Most software already shapes behavior. The question is not whether we steer people. The question is whether we do it transparently, responsibly, and with user agency intact.

I call this the steering problem.

What I mean by steering

Steering is any product decision that changes what users notice, choose, repeat, or avoid.

That includes:

  • what gets surfaced first,
  • how friction is distributed,
  • how feedback is timed,
  • and what “success” looks like in the UI.

In AI products, steering becomes stronger because the interface can adapt language and suggestions per user state.

Good steering vs bad steering

ModeSignatureResult
Good steeringexplicit intent, user control, measurable benefitmore agency over time
Bad steeringhidden nudges, compulsive loops, vague outcomesdependency and distrust

If users cannot explain what your system is trying to optimize in their behavior, your steering model is probably too opaque.

My practical framework

I design behavior systems around four checks:

  1. Direction: what behavior are we trying to increase or decrease?
  2. Consent: does the user understand and choose this loop?
  3. Feedback: is the signal immediate enough to learn from?
  4. Exit: can users override, pause, or reject the loop?

If one of these fails, the system is likely manipulative or noisy.

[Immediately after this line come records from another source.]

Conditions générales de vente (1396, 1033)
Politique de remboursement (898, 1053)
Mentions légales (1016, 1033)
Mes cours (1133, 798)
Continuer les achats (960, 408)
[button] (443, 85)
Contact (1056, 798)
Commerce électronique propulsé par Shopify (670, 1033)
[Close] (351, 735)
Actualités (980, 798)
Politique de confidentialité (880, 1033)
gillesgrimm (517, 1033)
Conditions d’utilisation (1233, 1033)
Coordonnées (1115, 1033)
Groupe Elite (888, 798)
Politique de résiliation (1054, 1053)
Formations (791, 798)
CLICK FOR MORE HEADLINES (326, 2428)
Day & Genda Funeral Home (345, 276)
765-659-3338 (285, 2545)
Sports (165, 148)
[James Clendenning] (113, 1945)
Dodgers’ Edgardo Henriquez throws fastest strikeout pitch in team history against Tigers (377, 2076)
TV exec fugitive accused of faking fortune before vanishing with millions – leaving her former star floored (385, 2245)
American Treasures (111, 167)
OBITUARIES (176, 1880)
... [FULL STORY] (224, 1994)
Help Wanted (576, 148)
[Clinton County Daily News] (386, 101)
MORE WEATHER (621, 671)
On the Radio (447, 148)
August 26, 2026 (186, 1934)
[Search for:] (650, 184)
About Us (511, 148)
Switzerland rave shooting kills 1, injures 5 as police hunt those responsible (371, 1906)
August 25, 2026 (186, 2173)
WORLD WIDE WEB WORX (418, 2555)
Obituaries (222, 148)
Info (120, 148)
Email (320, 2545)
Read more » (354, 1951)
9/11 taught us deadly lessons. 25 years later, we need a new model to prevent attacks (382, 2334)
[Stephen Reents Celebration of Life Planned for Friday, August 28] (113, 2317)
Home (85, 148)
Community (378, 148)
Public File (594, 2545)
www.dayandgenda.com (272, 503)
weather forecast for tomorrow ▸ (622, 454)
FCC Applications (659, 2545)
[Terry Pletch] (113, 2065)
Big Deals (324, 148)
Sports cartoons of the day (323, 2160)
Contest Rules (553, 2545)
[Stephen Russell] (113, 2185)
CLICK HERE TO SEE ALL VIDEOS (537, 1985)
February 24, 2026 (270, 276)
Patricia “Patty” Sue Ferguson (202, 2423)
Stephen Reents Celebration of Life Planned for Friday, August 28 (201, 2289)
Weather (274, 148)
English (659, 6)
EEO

Bonzen and Divine Machine sit on one spectrum

I treat these as related but different projects:

  • Bonzen is behavior tech: check-in, guided reset, reflection, next action.
  • Divine Machine is art/critique: a ritual interface that makes deterministic inference feel oracular.

Both ask the same core question: how do interfaces shape human interpretation and action?

Bonzen answers with practical daily behavior loops. Divine Machine answers with a philosophical mirror.

Product principle: steer toward self-authorship

The goal is not “perfect behavior.” The goal is better self-authorship.

That means helping users:

  • notice patterns faster,
  • recover from bad loops sooner,
  • make one better next decision.

I distrust products that claim total transformation. I trust products that improve next-step quality repeatedly.

How I evaluate behavior products

I look at second-order effects, not just engagement:

  • Does user clarity increase over repeated use?
  • Does time-to-recovery improve after setbacks?
  • Do users become less dependent on the app over time?
  • Can they transfer learned behavior off-platform?

If the answer to the last two is no, you may be building reliance, not growth.

Final take

AI can be used to exploit attention or to improve agency. Both are technically possible.

The difference is product intent, interaction design, and accountability.

That is the work I care about: building systems that help people steer themselves better.